MATERIAL TO PROCESS:
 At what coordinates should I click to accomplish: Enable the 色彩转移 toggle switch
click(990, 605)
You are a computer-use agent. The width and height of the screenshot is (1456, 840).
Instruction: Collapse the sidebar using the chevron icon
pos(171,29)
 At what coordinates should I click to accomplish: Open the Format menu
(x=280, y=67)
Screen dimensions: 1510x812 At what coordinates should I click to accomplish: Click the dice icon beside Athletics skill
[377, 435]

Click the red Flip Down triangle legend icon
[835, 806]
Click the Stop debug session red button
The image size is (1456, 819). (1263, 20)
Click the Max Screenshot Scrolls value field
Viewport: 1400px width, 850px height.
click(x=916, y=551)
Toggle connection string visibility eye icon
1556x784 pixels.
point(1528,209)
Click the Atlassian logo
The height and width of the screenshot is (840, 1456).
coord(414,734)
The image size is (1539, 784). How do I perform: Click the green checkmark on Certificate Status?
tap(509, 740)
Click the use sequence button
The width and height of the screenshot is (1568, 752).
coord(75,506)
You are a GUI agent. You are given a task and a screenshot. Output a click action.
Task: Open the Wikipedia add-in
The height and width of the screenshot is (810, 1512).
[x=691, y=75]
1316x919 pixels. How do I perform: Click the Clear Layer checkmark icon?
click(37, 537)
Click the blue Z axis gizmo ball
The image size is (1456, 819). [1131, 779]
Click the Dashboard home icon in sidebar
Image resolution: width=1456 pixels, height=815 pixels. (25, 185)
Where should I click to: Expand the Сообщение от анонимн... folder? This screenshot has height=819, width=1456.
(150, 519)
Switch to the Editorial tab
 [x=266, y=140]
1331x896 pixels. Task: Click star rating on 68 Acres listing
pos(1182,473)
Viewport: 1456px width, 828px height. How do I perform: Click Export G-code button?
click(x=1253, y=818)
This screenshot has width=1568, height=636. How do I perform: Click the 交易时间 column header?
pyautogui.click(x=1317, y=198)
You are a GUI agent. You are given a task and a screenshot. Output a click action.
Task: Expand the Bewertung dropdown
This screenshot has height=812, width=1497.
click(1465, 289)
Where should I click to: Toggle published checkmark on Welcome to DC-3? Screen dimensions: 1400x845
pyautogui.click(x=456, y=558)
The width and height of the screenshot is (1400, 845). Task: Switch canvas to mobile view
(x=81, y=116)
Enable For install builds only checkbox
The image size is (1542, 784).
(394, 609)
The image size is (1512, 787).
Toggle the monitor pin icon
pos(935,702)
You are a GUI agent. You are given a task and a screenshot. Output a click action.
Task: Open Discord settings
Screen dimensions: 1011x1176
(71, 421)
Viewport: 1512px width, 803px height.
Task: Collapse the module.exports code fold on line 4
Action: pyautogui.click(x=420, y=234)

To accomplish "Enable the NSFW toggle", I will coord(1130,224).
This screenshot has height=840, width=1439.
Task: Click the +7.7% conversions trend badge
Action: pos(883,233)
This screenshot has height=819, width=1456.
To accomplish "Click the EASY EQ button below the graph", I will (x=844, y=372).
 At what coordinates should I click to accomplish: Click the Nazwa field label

WHAT THIS TASK INVOLVES: Exactly as shown above, return every record.

EXERCISE ANSWER:
 At what coordinates should I click to accomplish: Enable the 色彩转移 toggle switch
click(990, 605)
You are a computer-use agent. The width and height of the screenshot is (1456, 840).
Instruction: Collapse the sidebar using the chevron icon
pos(171,29)
 At what coordinates should I click to accomplish: Open the Format menu
(x=280, y=67)
Screen dimensions: 1510x812 At what coordinates should I click to accomplish: Click the dice icon beside Athletics skill
[377, 435]

Click the red Flip Down triangle legend icon
[835, 806]
Click the Stop debug session red button
The image size is (1456, 819). (1263, 20)
Click the Max Screenshot Scrolls value field
Viewport: 1400px width, 850px height.
click(x=916, y=551)
Toggle connection string visibility eye icon
1556x784 pixels.
point(1528,209)
Click the Atlassian logo
The height and width of the screenshot is (840, 1456).
coord(414,734)
The image size is (1539, 784). How do I perform: Click the green checkmark on Certificate Status?
tap(509, 740)
Click the use sequence button
The width and height of the screenshot is (1568, 752).
coord(75,506)
You are a GUI agent. You are given a task and a screenshot. Output a click action.
Task: Open the Wikipedia add-in
The height and width of the screenshot is (810, 1512).
[x=691, y=75]
1316x919 pixels. How do I perform: Click the Clear Layer checkmark icon?
click(37, 537)
Click the blue Z axis gizmo ball
The image size is (1456, 819). [1131, 779]
Click the Dashboard home icon in sidebar
Image resolution: width=1456 pixels, height=815 pixels. (25, 185)
Where should I click to: Expand the Сообщение от анонимн... folder? This screenshot has height=819, width=1456.
(150, 519)
Switch to the Editorial tab
 [x=266, y=140]
1331x896 pixels. Task: Click star rating on 68 Acres listing
pos(1182,473)
Viewport: 1456px width, 828px height. How do I perform: Click Export G-code button?
click(x=1253, y=818)
This screenshot has width=1568, height=636. How do I perform: Click the 交易时间 column header?
pyautogui.click(x=1317, y=198)
You are a GUI agent. You are given a task and a screenshot. Output a click action.
Task: Expand the Bewertung dropdown
This screenshot has height=812, width=1497.
click(1465, 289)
Where should I click to: Toggle published checkmark on Welcome to DC-3? Screen dimensions: 1400x845
pyautogui.click(x=456, y=558)
The width and height of the screenshot is (1400, 845). Task: Switch canvas to mobile view
(x=81, y=116)
Enable For install builds only checkbox
The image size is (1542, 784).
(394, 609)
The image size is (1512, 787).
Toggle the monitor pin icon
pos(935,702)
You are a GUI agent. You are given a task and a screenshot. Output a click action.
Task: Open Discord settings
Screen dimensions: 1011x1176
(71, 421)
Viewport: 1512px width, 803px height.
Task: Collapse the module.exports code fold on line 4
Action: pyautogui.click(x=420, y=234)

To accomplish "Enable the NSFW toggle", I will coord(1130,224).
This screenshot has height=840, width=1439.
Task: Click the +7.7% conversions trend badge
Action: pos(883,233)
This screenshot has height=819, width=1456.
To accomplish "Click the EASY EQ button below the graph", I will (x=844, y=372).
 At what coordinates should I click to accomplish: Click the Nazwa field label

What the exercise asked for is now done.